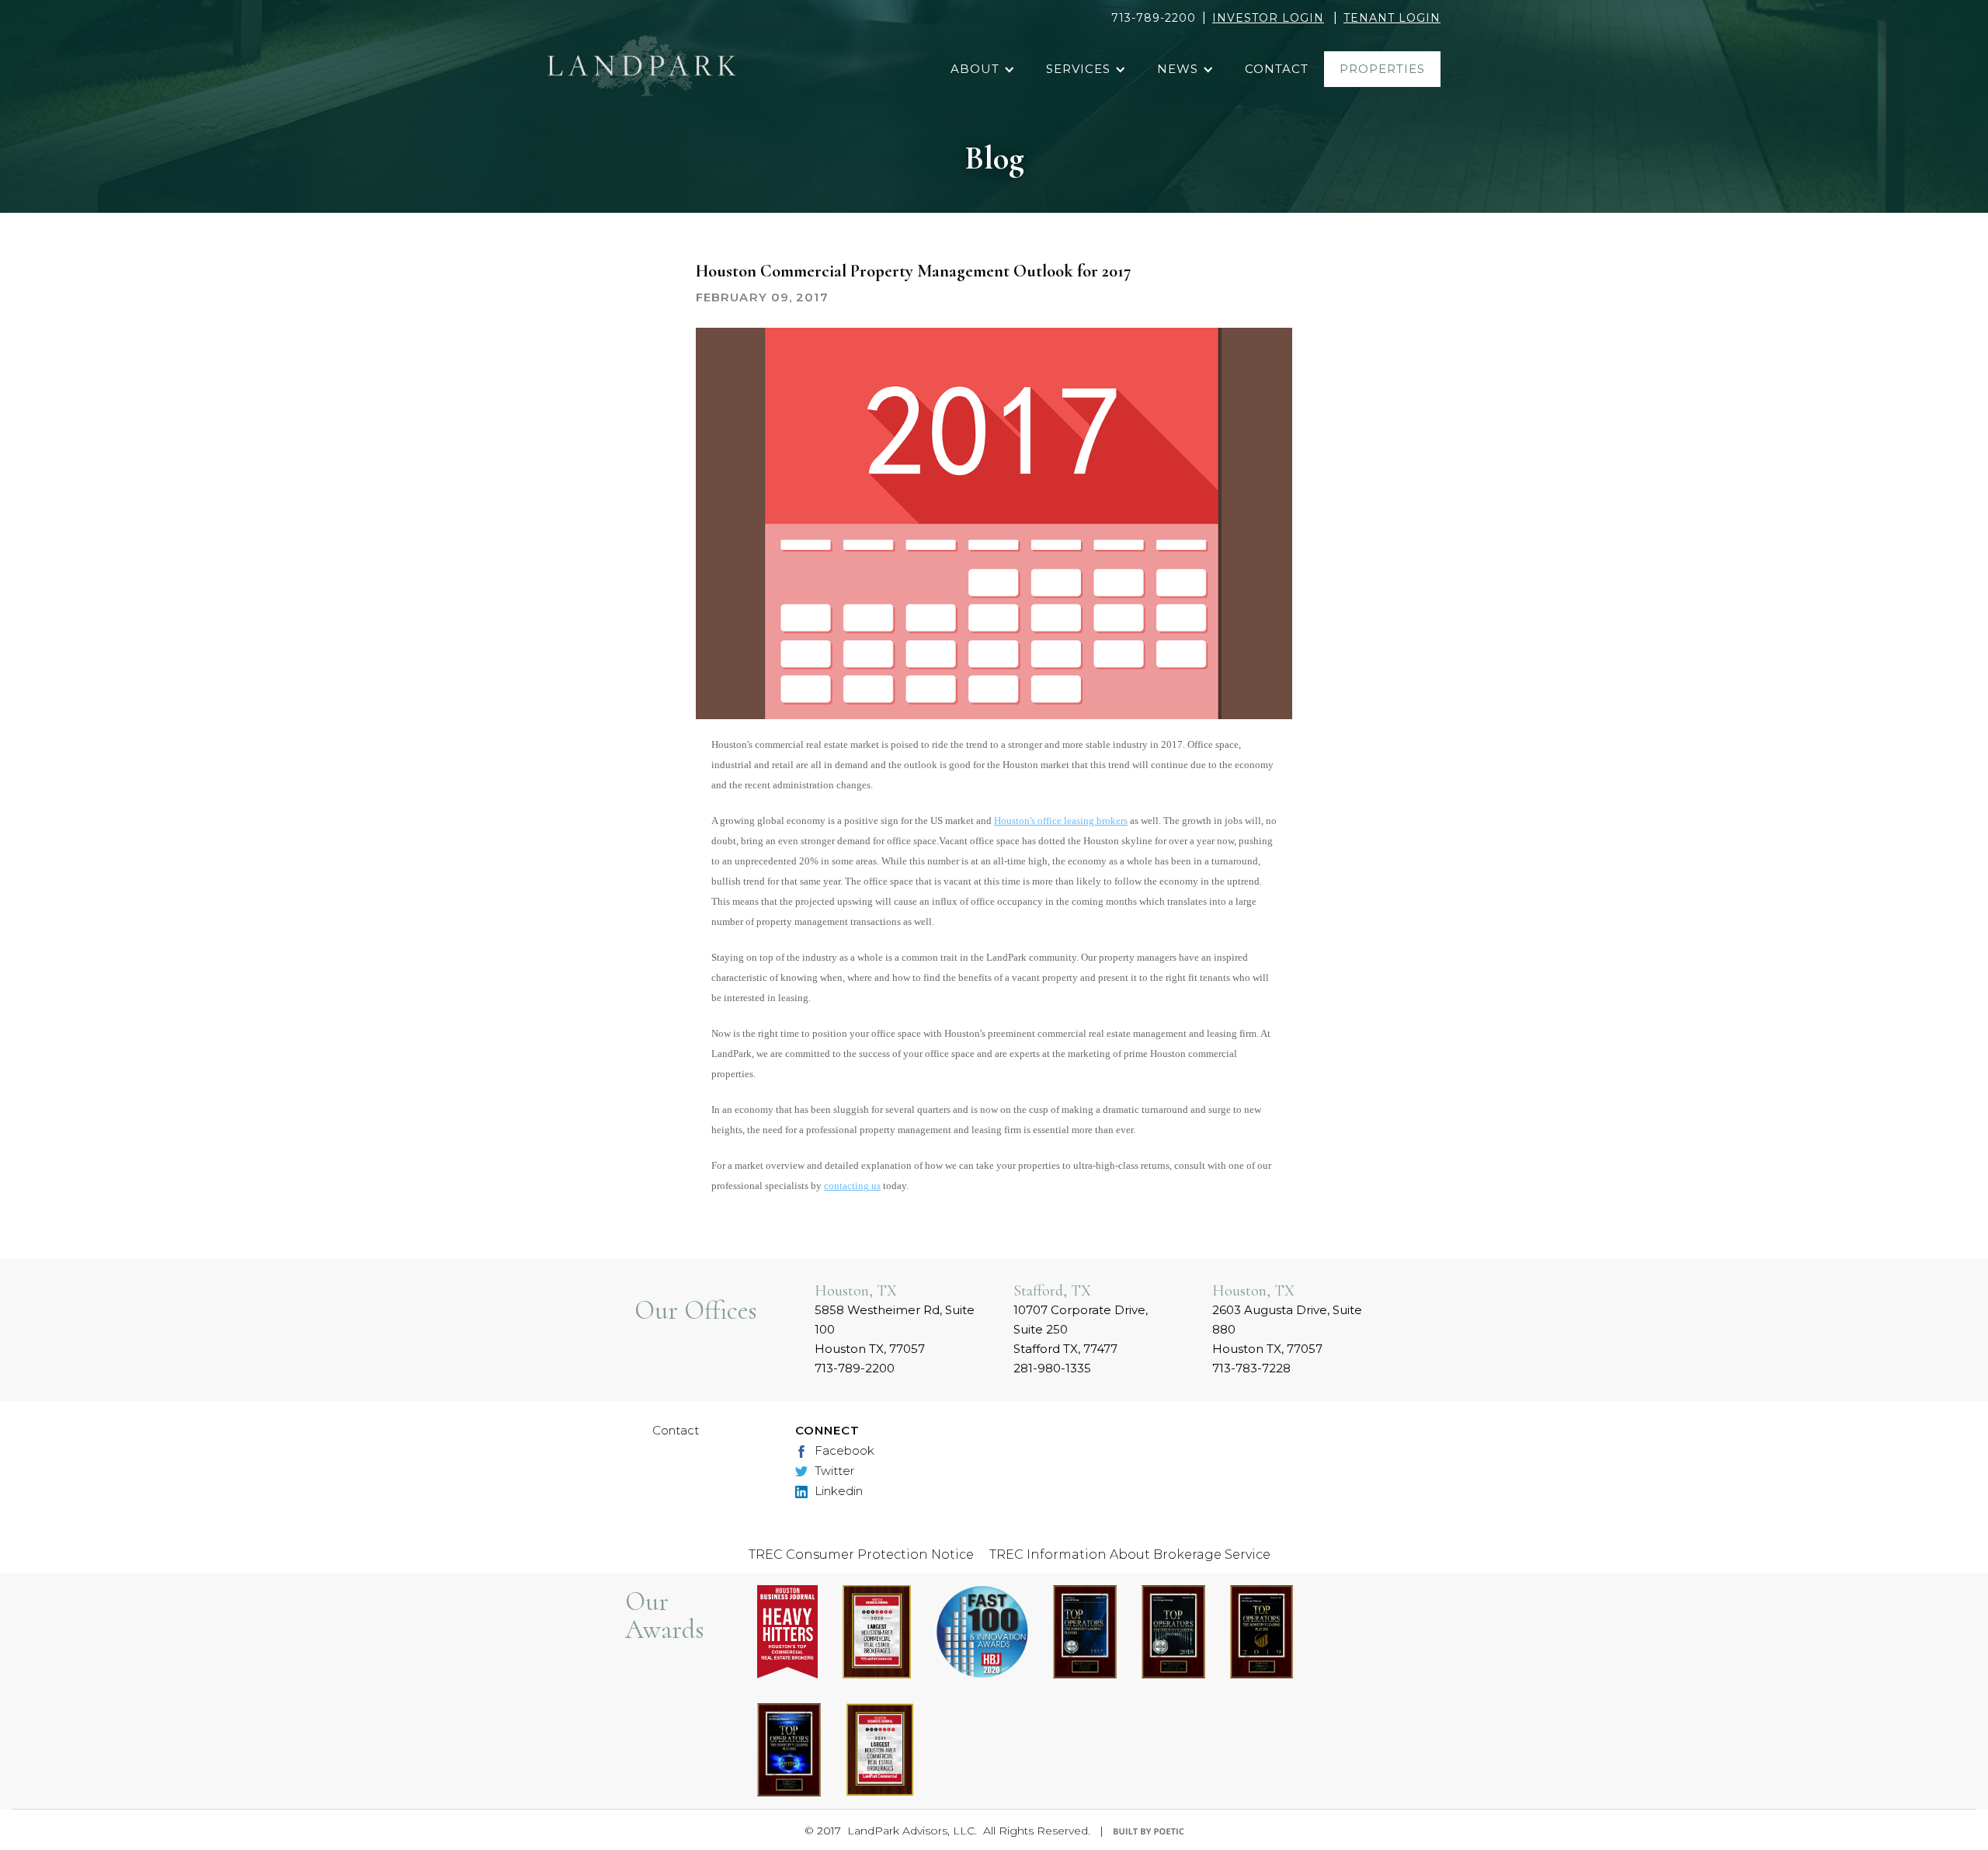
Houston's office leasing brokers (1061, 820)
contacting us (852, 1185)
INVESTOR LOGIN (1268, 18)
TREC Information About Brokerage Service (1129, 1554)
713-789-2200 (1153, 18)
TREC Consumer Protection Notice (861, 1554)
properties (1382, 68)
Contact (675, 1430)
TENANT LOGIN (1392, 18)
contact (1277, 68)
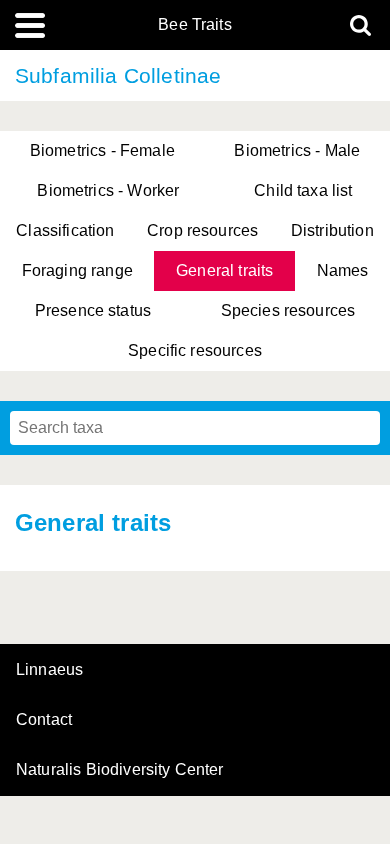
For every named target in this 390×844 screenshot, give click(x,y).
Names (343, 270)
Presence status (93, 310)
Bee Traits (195, 25)
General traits (224, 270)
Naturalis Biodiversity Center (120, 770)
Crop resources (202, 230)
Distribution (332, 230)
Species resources (288, 310)
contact (44, 719)
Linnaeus (49, 670)
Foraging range (77, 270)
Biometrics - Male (297, 150)
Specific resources (195, 350)
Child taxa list (303, 190)
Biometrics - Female (102, 150)
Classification (65, 230)
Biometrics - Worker (108, 190)
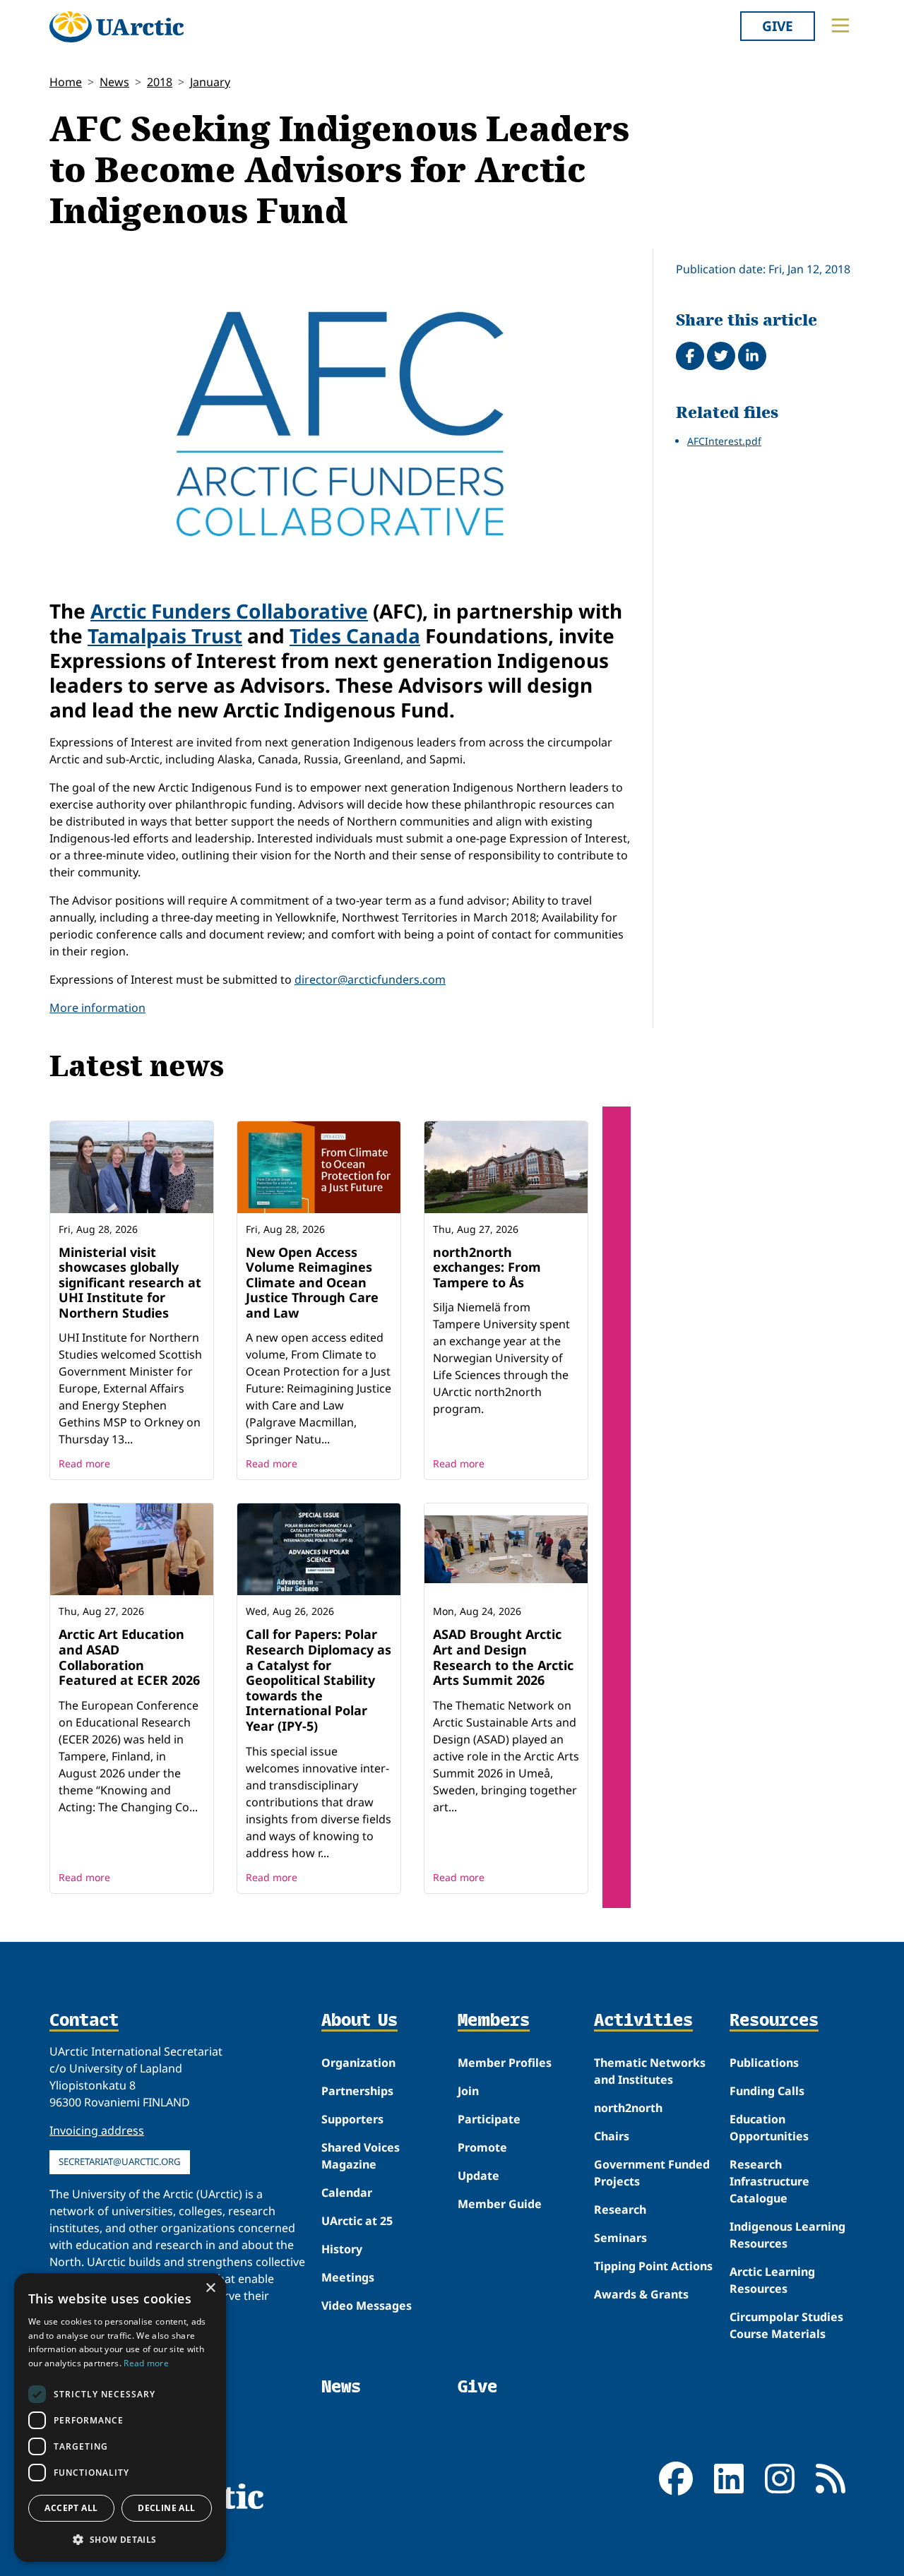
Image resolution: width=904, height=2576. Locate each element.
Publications (764, 2062)
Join (468, 2091)
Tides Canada (355, 635)
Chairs (611, 2136)
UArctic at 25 (357, 2221)
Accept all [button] (70, 2508)
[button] (120, 2539)
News (114, 82)
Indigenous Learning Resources (787, 2235)
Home (65, 82)
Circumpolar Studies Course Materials (786, 2325)
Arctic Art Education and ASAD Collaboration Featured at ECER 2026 (129, 1657)
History (341, 2249)
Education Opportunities (769, 2127)
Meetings (347, 2277)
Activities (643, 2021)
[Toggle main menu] (840, 25)
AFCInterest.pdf (724, 441)
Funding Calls (767, 2091)
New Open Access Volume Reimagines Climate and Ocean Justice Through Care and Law (312, 1282)
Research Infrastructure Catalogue (769, 2181)
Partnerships (357, 2091)
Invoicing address (96, 2130)
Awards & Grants (641, 2294)
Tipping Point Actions (653, 2266)
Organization (358, 2062)
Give (777, 25)
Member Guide (500, 2204)
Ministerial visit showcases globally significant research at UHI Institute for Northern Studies (130, 1282)
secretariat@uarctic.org (120, 2161)
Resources (774, 2021)
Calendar (346, 2192)
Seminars (620, 2238)
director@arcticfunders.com (370, 979)
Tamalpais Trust (165, 635)
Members (494, 2021)
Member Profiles (505, 2062)
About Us (359, 2021)
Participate (489, 2119)
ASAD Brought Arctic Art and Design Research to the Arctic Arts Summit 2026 (503, 1657)
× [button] (210, 2288)
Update (478, 2175)
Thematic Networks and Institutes (650, 2071)
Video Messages (366, 2305)
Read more (84, 1463)
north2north (628, 2108)
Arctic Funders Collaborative (229, 610)
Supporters (352, 2119)
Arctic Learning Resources (772, 2280)
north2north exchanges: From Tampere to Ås (487, 1267)
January (210, 82)
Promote (482, 2147)
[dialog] (120, 2417)
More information (97, 1007)
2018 (159, 82)
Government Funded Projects (652, 2173)
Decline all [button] (166, 2508)
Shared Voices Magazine (360, 2156)
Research (620, 2209)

**********

▸ **BRIEF**: Any pictures above are to be left out. Retype the rest of the records exactly.

▸ **REPLY TO THE TASK**:
Houston's office leasing brokers (1061, 820)
contacting us (852, 1185)
INVESTOR LOGIN (1268, 18)
TREC Information About Brokerage Service (1129, 1554)
713-789-2200 (1153, 18)
TREC Consumer Protection Notice (861, 1554)
properties (1382, 68)
Contact (675, 1430)
TENANT LOGIN (1392, 18)
contact (1277, 68)
For every named target in this 390×844 screenshot, give click(x,y).
Names (343, 270)
Presence status (93, 310)
Bee Traits (195, 25)
General traits (224, 270)
Naturalis Biodiversity Center (120, 770)
Crop resources (202, 230)
Distribution (332, 230)
Species resources (288, 310)
contact (44, 719)
Linnaeus (49, 670)
Foraging range (77, 270)
Biometrics - Male (297, 150)
Specific resources (195, 350)
Child taxa list (303, 190)
Biometrics - Female (102, 150)
Classification (65, 230)
Biometrics - Worker (108, 190)
Image resolution: width=904, height=2576. Locate each element.
Publications (764, 2062)
Join (468, 2091)
Tides Canada (355, 635)
Chairs (611, 2136)
UArctic at 25 (357, 2221)
Accept all [button] (70, 2508)
[button] (120, 2539)
News (114, 82)
Indigenous Learning Resources (787, 2235)
Home (65, 82)
Circumpolar Studies Course Materials (786, 2325)
Arctic Art Education and ASAD Collaboration Featured at ECER 2026 (129, 1657)
History (341, 2249)
Education Opportunities (769, 2127)
Meetings (347, 2277)
Activities (643, 2021)
[Toggle main menu] (840, 25)
AFCInterest.pdf (724, 441)
Funding Calls (767, 2091)
New Open Access Volume Reimagines Climate and Ocean Justice Through Care and Law (312, 1282)
Research Infrastructure Catalogue (769, 2181)
Partnerships (357, 2091)
Invoicing address (96, 2130)
Awards & Grants (641, 2294)
Tipping Point Actions (653, 2266)
Organization (358, 2062)
Give (777, 25)
Member Guide (500, 2204)
Ministerial visit showcases globally significant research at UHI Institute for Northern Studies (130, 1282)
secretariat@uarctic.org (120, 2161)
Resources (774, 2021)
Calendar (346, 2192)
Seminars (620, 2238)
director@arcticfunders.com (370, 979)
Tamalpais Trust (165, 635)
Members (494, 2021)
Member Profiles (505, 2062)
About Us (359, 2021)
Participate (489, 2119)
ASAD Brought Arctic Art and Design Research to the Arctic Arts Summit 2026 (503, 1657)
× [button] (210, 2288)
Update (478, 2175)
Thematic Networks and Institutes (650, 2071)
Video Messages (366, 2305)
Read more (84, 1463)
north2north (628, 2108)
Arctic Funders Collaborative (229, 610)
Supporters (352, 2119)
Arctic Learning Resources (772, 2280)
north2north exchanges: From Tampere to Ås (487, 1267)
January (210, 82)
Promote (482, 2147)
[dialog] (120, 2417)
More information (97, 1007)
2018 (159, 82)
Government Funded Projects (652, 2173)
Decline all [button] (166, 2508)
Shared Voices Magazine (360, 2156)
Research (620, 2209)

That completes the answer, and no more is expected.